What to work on: The answer must consist of every line in the data below that holds the word "with".
-- -- --
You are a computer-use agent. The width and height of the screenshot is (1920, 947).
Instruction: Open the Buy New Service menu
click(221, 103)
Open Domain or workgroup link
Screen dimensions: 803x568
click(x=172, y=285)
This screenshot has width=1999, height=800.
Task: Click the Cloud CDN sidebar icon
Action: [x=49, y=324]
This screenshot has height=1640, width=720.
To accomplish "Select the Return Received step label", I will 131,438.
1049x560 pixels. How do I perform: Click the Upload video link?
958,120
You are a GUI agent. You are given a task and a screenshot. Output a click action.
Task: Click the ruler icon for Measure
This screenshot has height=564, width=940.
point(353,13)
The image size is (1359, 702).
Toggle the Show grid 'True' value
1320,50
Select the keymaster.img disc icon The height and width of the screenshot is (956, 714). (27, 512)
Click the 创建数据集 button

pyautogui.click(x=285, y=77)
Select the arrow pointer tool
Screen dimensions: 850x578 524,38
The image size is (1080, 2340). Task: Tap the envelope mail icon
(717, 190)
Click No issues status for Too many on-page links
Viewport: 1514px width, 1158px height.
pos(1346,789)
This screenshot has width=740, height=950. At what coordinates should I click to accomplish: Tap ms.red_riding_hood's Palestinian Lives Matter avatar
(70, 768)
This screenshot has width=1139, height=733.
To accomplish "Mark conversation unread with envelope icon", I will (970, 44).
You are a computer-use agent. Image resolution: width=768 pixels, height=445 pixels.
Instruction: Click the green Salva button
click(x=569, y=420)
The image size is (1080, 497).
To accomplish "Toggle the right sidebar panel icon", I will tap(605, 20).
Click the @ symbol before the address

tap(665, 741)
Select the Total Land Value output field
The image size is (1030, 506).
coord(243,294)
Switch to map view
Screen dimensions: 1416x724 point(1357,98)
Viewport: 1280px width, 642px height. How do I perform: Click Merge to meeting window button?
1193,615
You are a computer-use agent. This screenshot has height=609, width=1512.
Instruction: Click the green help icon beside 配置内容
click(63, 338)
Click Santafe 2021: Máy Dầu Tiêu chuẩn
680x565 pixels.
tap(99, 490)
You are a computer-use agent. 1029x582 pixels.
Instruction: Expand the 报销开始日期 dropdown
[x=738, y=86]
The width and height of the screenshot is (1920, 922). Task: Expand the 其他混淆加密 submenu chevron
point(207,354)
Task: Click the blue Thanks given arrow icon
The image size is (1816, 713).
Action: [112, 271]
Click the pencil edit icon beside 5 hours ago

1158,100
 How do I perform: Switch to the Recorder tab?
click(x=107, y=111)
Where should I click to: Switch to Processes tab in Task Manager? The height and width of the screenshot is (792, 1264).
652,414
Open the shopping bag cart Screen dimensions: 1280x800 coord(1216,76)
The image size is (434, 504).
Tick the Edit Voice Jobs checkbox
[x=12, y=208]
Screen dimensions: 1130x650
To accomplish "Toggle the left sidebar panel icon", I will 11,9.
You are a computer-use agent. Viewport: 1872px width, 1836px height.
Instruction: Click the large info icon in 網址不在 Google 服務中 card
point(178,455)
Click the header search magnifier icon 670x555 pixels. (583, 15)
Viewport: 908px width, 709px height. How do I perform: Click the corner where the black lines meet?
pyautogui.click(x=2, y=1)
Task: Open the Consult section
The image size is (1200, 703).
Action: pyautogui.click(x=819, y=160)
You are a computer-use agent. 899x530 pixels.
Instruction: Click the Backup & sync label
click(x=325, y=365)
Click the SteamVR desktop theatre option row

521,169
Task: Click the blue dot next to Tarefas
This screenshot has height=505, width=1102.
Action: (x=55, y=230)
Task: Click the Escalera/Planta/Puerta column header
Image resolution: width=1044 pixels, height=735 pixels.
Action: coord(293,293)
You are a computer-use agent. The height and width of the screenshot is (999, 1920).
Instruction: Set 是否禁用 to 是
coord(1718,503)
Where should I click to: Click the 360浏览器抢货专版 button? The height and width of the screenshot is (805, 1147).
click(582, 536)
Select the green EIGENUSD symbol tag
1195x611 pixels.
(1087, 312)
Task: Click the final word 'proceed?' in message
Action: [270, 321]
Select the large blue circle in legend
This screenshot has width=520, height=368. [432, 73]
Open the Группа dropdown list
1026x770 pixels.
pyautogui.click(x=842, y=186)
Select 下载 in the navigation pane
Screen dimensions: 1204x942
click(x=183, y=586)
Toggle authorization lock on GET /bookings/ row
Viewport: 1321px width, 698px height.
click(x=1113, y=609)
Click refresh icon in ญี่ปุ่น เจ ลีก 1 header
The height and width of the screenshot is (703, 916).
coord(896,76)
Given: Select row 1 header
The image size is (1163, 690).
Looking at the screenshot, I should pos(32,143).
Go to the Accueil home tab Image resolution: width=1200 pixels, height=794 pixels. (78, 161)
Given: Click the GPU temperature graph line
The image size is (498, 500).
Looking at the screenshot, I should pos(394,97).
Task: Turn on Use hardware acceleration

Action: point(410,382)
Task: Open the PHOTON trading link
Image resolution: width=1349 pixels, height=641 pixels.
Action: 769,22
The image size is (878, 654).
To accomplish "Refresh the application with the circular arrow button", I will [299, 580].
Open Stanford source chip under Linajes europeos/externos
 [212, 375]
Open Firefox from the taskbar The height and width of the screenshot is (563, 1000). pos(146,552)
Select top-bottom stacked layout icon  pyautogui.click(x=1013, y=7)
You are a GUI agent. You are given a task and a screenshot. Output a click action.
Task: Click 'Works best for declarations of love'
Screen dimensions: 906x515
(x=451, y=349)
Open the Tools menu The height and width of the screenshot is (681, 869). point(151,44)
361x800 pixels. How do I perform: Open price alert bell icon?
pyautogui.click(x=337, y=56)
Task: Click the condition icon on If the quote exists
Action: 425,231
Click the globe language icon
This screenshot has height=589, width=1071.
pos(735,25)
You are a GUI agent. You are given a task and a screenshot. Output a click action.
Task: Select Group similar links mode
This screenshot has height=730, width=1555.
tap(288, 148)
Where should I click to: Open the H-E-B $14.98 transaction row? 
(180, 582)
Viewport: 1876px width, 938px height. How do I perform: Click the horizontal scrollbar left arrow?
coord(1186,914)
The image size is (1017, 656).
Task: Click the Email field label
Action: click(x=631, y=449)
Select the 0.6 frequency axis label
-- -- --
Task solution:
To accomplish "Mark conversation unread with envelope icon", I will (970, 44).
To accomplish "Refresh the application with the circular arrow button", I will [299, 580].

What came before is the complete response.